Description
Describe the bug
In tls mode, if the supplied libssl contains big .rodata section, then the current logic to detect openssl version in detectOpenssl() consumes huge amount of memory.
To Reproduce
Note: For my scenario, I had to intercept network calls from node applications. As the node runtime binaries doesn't uses OS libssl.so, instead they are statically linked with their own openssl. I figured this out by searching for SSL_write symbol in its symbols using readelf -s.
Steps to reproduce the behavior:
- Download the latest version of ecapture & extract it.
- Download latest node from here & extract it.
- Run ecapture in tls-mode with
libssl=node
sudo ecapture-v0.7.0-linux-x86_64/ecapture tls --libssl="node-v20.10.0-linux-x64/bin/node" --mapsize 256- In another terminal, use
pmap commandto seememory mappings
sudo pmap -x `pidof ecapture`Response:
758667: ecapture-v0.7.0-linux-x86_64/ecapture tls --libssl=node-v20.10.0-linux-x64/bin/node --mapsize 256
Address Kbytes RSS Dirty Mode Mapping
0000000000400000 4504 4056 0 r-x-- ecapture
0000000000866000 5228 3756 0 r---- ecapture
0000000000d81000 3260 572 72 rw--- ecapture
00000000010b0000 6568 6340 6340 rw--- [ anon ]
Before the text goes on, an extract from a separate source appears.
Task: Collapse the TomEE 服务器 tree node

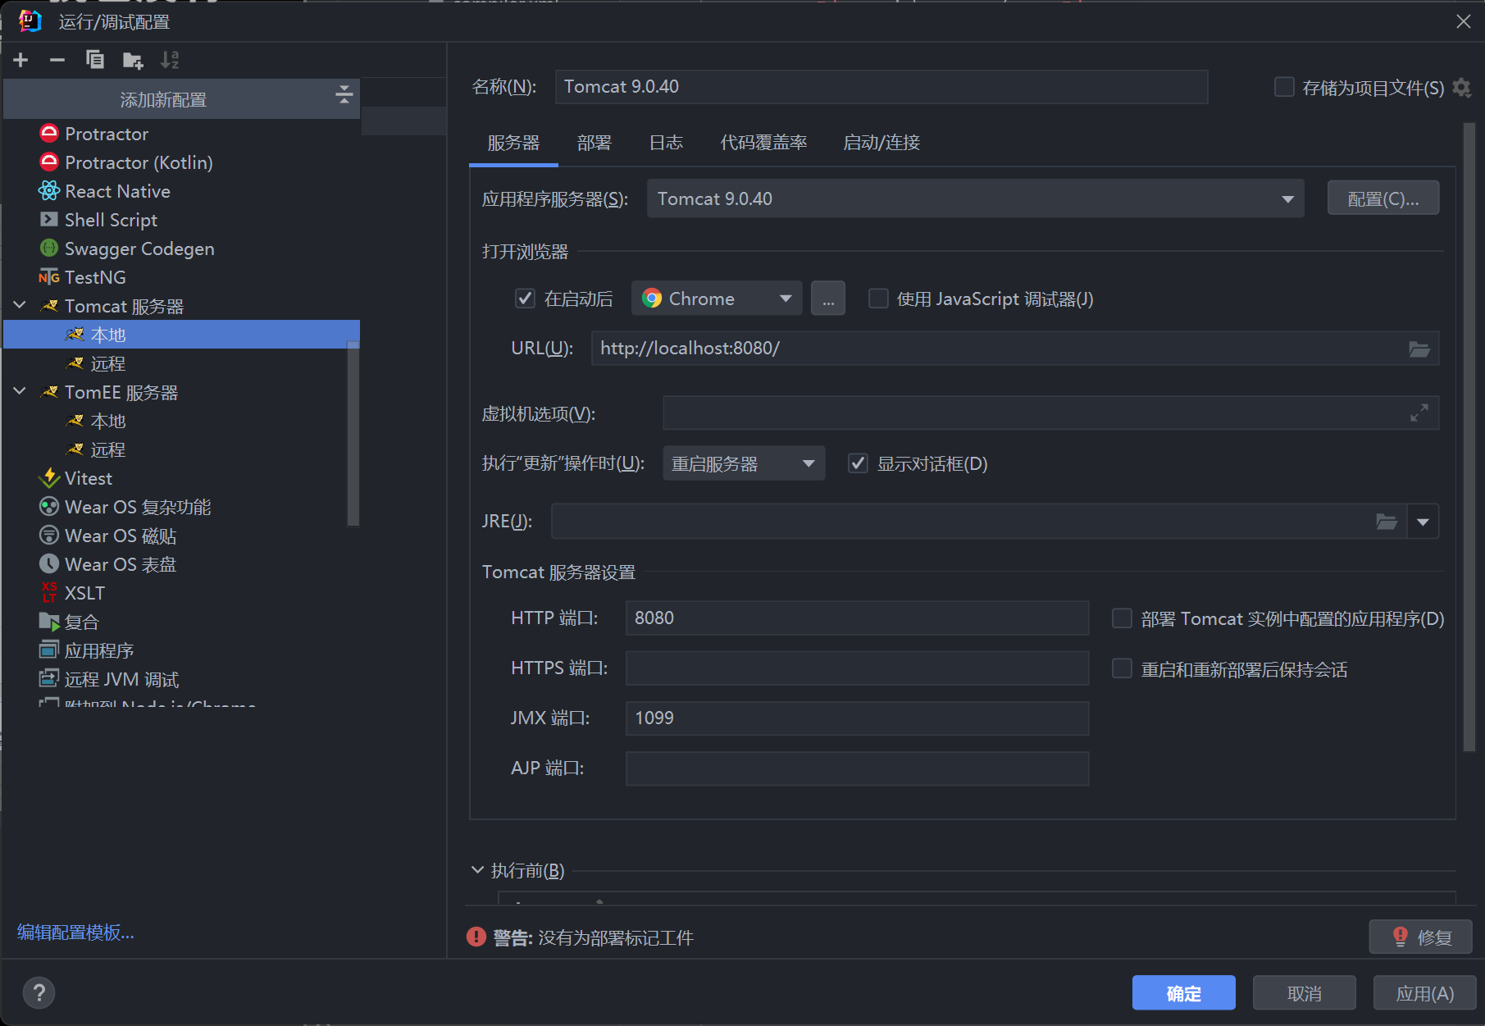Action: 20,392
000000c000000000 2060288 1972460 1972460 rw--- [ anon ]
000000c07dc00000 36864 0 0 ----- [ anon ]
00007f696a325000 1028 4 0 rw-s- [ anon ]
00007f696a426000 1028 4 0 rw-s- [ anon ]
00007f696a527000 1028 4 0 rw-s- [ anon ]
00007f696a628000 1028 4 0 rw-s- [ anon ]
00007f696a729000 1028 8 4 rw-s- [ anon ]
00007f696a82a000 1028 4 0 rw-s- [ anon ]
00007f696a92b000 1028 4 0 rw-s- [ anon ]
00007f696aa2c000 1028 4 0 rw-s- [ anon ]
00007f696ab2d000 1028 4 0 rw-s- [ anon ]
00007f696ac2e000 1028 4 0 rw-s- [ anon ]
00007f696ad2f000 1028 4 0 rw-s- [ anon ]
00007f696ae30000 1028 4 0 rw-s- [ anon ]
00007f696af31000 1028 4 0 rw-s- [ anon ]
00007f696b032000 1028 4 0 rw-s- [ anon ]
00007f696b133000 1028 4 0 rw-s- [ anon ]
00007f696b234000 1028 4 0 rw-s- [ anon ]
00007f696b335000 7796 6656 6656 rw--- [ anon ]
00007f696bada000 33120 31768 31768 rw--- [ anon ]
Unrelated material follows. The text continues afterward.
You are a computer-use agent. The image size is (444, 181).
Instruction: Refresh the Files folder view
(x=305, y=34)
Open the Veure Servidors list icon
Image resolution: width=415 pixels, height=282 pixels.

00007f696db32000 1024 64 64 rw--- [ anon ]
00007f696dc32000 1108 1108 1108 rw--- [ anon ]
00007f696dd47000 740 0 0 rw--- [ anon ]
00007f696de00000 30720 4 4 rw--- [ anon ]
00007f696fc00000 1308 0 0 rw--- [ anon ]
00007f696fd47000 263680 0 0 ----- [ anon ]
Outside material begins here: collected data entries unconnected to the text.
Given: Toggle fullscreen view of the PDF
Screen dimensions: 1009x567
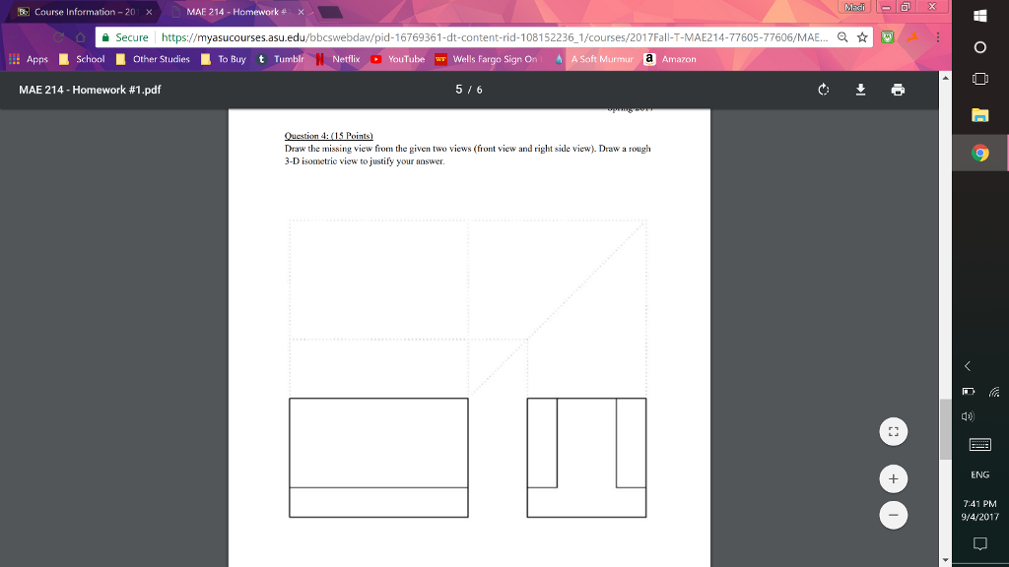Looking at the screenshot, I should pos(893,431).
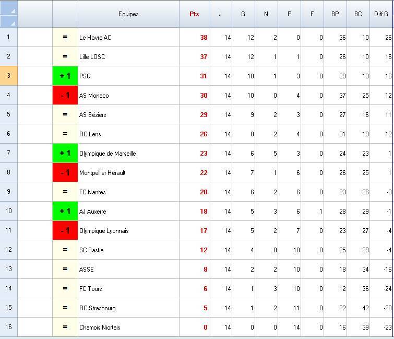This screenshot has height=339, width=394.
Task: Click the green +1 cell for AJ Auxerre
Action: pos(65,212)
00007f697fec7000 4 4 4 rw--- [ anon ]
00007f697fec8000 524284 0 0 ----- [ anon ]
00007f699fec7000 4 4 4 rw--- [ anon ]
00007f699fec8000 293564 0 0 ----- [ anon ]
00007f69b1d77000 4 4 4 rw--- [ anon ]
00007f69b1d78000 36692 0 0 ----- [ anon ]
00007f69b414d000 4 4 4 rw--- [ anon ]
00007f69b414e000 4580 0 0 ----- [ anon ]
00007f69b45c7000 4 4 4 rw--- [ anon ]
00007f69b45c8000 508 0 0 ----- [ anon ]
00007f69b4647000 384 52 52 rw--- [ anon ]
00007ffeda7b5000 132 16 16 rw--- [ stack ]
00007ffeda7ef000 16 0 0 r---- [ anon ]
00007ffeda7f3000 8 8 0 r-x-- [ anon ]
ffffffffff600000 4 0 0 --x-- [ anon ]
---------------- ------- ------- -------
total kB 3332848 2026948 2018564
- Notice the 5th huge allocation
Expected behavior
eCapture shouldn't consume this much memory
Additional context
The bug is in the detectOpenssl() method. Currently the logic flow is like this;
- we first try to read whole of the
.rodata sectioninto a slice, - split it by
\x00, to getslice of slice, - creating dumpString map by iterating through the slice we get in step-2,
- finally iterating through map values & applying regex to figure out the version
The steps 1-3 takes hug memory if the .rodata section is of large size
In #438, I have improved logic to consume less memory.